10. The reinforcement structure according to claim 8, wherein the third connecting portion is provided on a side of the rear wheel cover inner plate facing away from the wheel cover inner plate.

11. The reinforcing structure of any one of claims 1-7, further comprising a first plate, one side of the first plate protruding to the other side to form a first reinforcing protrusion.

12. The reinforcing structure of claim 11, wherein the first panel includes a first connecting wall surrounding at least a portion of the first reinforcing protrusion;

the first connecting portion is arranged on the first connecting wall, and at least part of the third connecting portion is arranged on the first connecting wall.

13. The reinforcing structure of claim 12, wherein the first connecting wall is formed with a vent groove provided between the first connecting portion and the third connecting portion.

14. The reinforcing structure of claim 13, wherein the vent slot has an opening dimension of L1, L1 being greater than or equal to 3mm.

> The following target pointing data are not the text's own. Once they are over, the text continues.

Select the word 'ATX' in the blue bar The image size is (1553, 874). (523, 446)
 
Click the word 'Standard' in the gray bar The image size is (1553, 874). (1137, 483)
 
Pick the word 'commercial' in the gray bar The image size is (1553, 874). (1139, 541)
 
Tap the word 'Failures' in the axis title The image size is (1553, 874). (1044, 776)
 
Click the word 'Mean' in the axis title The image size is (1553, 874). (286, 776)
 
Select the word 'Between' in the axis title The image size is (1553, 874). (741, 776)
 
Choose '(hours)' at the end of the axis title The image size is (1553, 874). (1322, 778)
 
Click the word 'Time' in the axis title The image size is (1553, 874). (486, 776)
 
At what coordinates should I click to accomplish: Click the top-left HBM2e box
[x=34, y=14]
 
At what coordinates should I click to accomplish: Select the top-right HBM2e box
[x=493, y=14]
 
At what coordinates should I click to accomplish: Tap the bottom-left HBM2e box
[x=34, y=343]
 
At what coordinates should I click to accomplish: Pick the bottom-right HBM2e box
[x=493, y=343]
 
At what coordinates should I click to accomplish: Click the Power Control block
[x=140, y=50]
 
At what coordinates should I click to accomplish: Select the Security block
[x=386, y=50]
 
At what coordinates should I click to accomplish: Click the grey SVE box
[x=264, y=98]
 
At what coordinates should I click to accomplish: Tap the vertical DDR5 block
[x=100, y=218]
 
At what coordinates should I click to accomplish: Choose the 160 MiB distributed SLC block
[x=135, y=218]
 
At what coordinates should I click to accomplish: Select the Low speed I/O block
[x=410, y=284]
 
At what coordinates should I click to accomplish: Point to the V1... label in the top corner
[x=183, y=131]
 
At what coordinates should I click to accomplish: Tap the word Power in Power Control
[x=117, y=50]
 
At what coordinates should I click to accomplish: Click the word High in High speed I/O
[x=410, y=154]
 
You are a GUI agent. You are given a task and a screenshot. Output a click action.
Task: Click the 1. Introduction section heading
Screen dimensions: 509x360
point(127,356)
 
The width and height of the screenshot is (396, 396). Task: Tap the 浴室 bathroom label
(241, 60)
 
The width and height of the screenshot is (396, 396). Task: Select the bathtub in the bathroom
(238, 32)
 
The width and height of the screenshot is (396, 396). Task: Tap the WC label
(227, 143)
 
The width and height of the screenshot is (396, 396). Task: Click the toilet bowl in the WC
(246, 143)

15. The reinforcing structure of claim 11, wherein the first plate has a first through hole formed therein, the first through hole configured to pass a wire harness therethrough.

16. The reinforcement structure of claim 15, wherein the first through hole is configured to correspond to a harness through hole on the rear wheel cover inner panel.

17. The reinforcing structure of claim 11, wherein the rear wheel cover inner panel is provided with a first positioning member;

The first plate is provided with a first positioning hole, and the first positioning hole is matched with the first positioning piece so as to fix the first plate and the inner plate of the rear wheel cover relatively.

18. The reinforcing structure of claim 11, further comprising a second plate connected to the first plate, one side of the second plate protruding to the other side to form a second reinforcing protrusion.

19. The reinforcing structure of claim 18, further comprising a second connection;

the second plate includes a second connecting wall surrounding at least a portion of the second reinforcing protrusion;

The second connecting part is arranged on the second connecting wall, and at least part of the third connecting part is arranged on the second connecting wall.

20. The reinforcing structure of claim 18, wherein the rear wheel cover inner panel is provided with a second positioning member;

The second plate is provided with a second positioning hole, and the second positioning hole is matched with the second positioning piece so as to fix the second plate and the inner plate of the rear wheel cover relatively.

21. The reinforcing structure of any one of claims 1-7, further comprising a first reinforcing portion disposed on a side of the first connecting portion facing away from the third connecting portion.

22. The reinforcing structure of claim 21, wherein the first reinforcing portion comprises a first reinforcing groove comprising oppositely disposed first and second edges, the first edge being adjacent the first connecting portion, a projection of the second edge falling within the first edge.

23. The reinforcing structure of any one of claims 1-7, further comprising a second reinforcing portion disposed at the third connecting portion.

24. The reinforcing structure of claim 23, wherein the second reinforcing portion includes a weight-reducing slot extending through the third connecting portion.

25. A rear wheel cover assembly comprising a reinforcing structure as claimed in any one of claims 1 to 24.

26. The rear wheel cover assembly as defined in claim 25, further comprising:

a rear wheel cover inner plate connected to the first connection portion, and

And a rear wheel cover outer plate connected to the third connection portion.

27. A vehicle comprising a reinforcing structure as claimed in any one of claims 1 to 24 or a rear wheel cover assembly as claimed in any one of claims 25 to 26.